Justiça

Eles abriram a mala do carro e pelas pernas puxaram o homem que caiu com as costas e a cabeça no chão com brutalidade. O homem estava desfigurado, ensanguentado, braço esquerdo, tornozelo direito e três costelas quebradas, danos irreversíveis pra alguém que já havia passado dos 50.

- O que a gente faz, tenente? - um dos homens de coturno bem engraxado falou. As fraturas das costelas vieram de seus pés treinados.

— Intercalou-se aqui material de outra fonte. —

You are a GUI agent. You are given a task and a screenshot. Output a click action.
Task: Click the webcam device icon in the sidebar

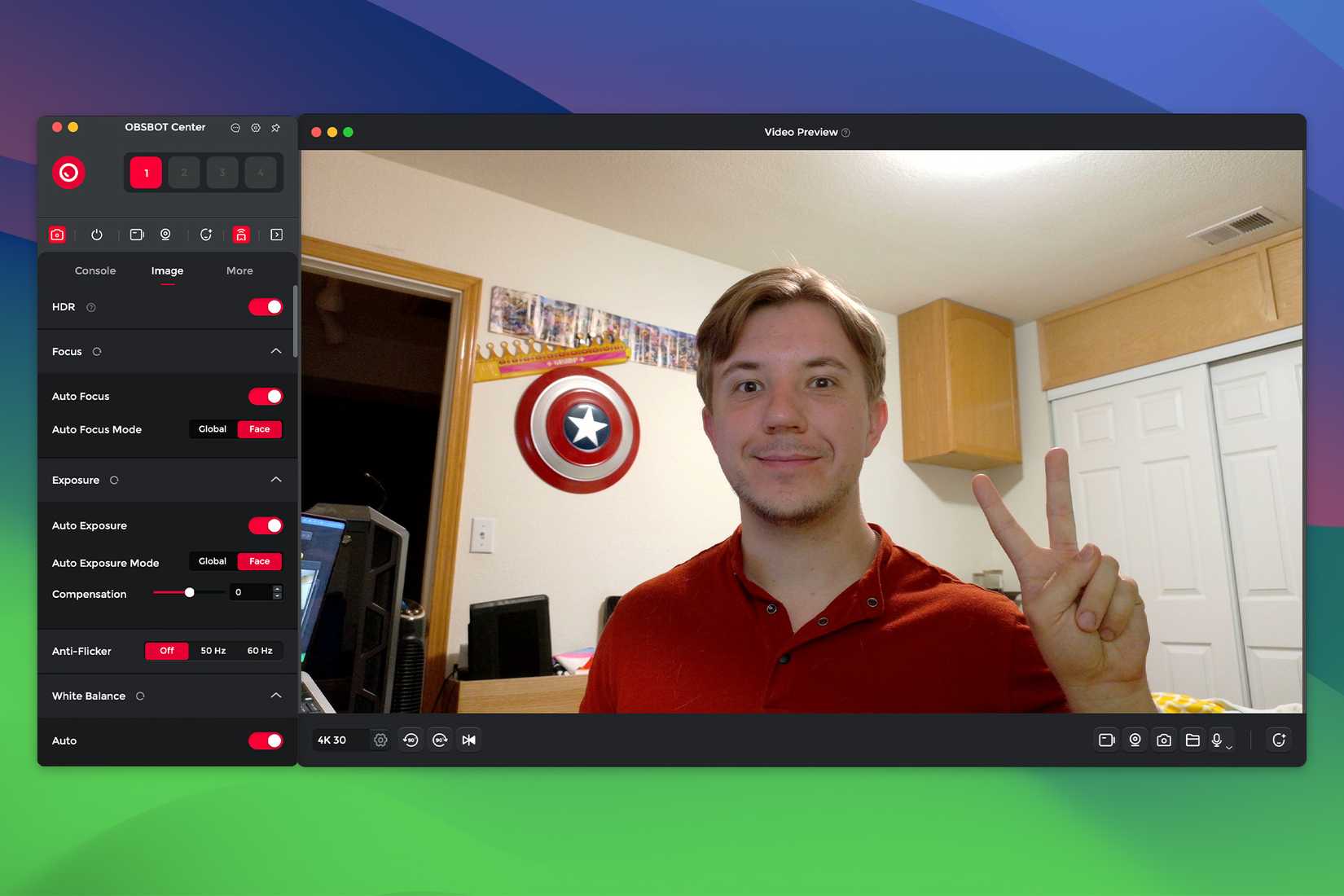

- Acorda ele, mete água na cara desse nojento, ele vai dizer, ô se vai... - o tenente era tão novo que poderia se passar por um escoteiro, não lhe fossem o sobrenome e a patente altamente interligados.

Um outro homem de colete preto, boina e roupa cinza, jogou água no rosto inchado do homem agonizante. O homem acordou com um suspiro profundo, a água entrou em suas narinas e ele murmurou algumas palavras chorosas. “Eu... eu num seiu não... seiu não... pu favô...”, um dos homens cinzentos (eram cinco ao todo) pisou com os dois pés em uma das mãos do homem, os ossos estalaram, o homem de pele escura gritou... alto... mas o grito logo se abafou quando um outro se acocorou e lhe aplicou uma cotovelada na boca... “Porra Steve! Assim ele morre antes de entregar os zôto fila da puta”, o golpe acabou desmaiando o homem de novo e por sujar de sangue o antebraço do homem que estava apenas realizando seu trabalho, totalmente tranquilo e seguro por sentir-se amparado pela Lei e pela Ordem. São ossos do ofício. O ser no chão era um verme, no entender dele e de seus amigos cinzentos. O homem que ele agrediu, torturou de diversas formas, pacientemente, era dois anos mais velho que seu pai. Mas ele não estava de nenhuma forma preocupado com isso.

- Acorda ele Steve.

Água na cara. Dois deles sacodem o homem pelos braços, o que está quebrado provoca aversão no recruta. O homem acorda. Ele está chorando.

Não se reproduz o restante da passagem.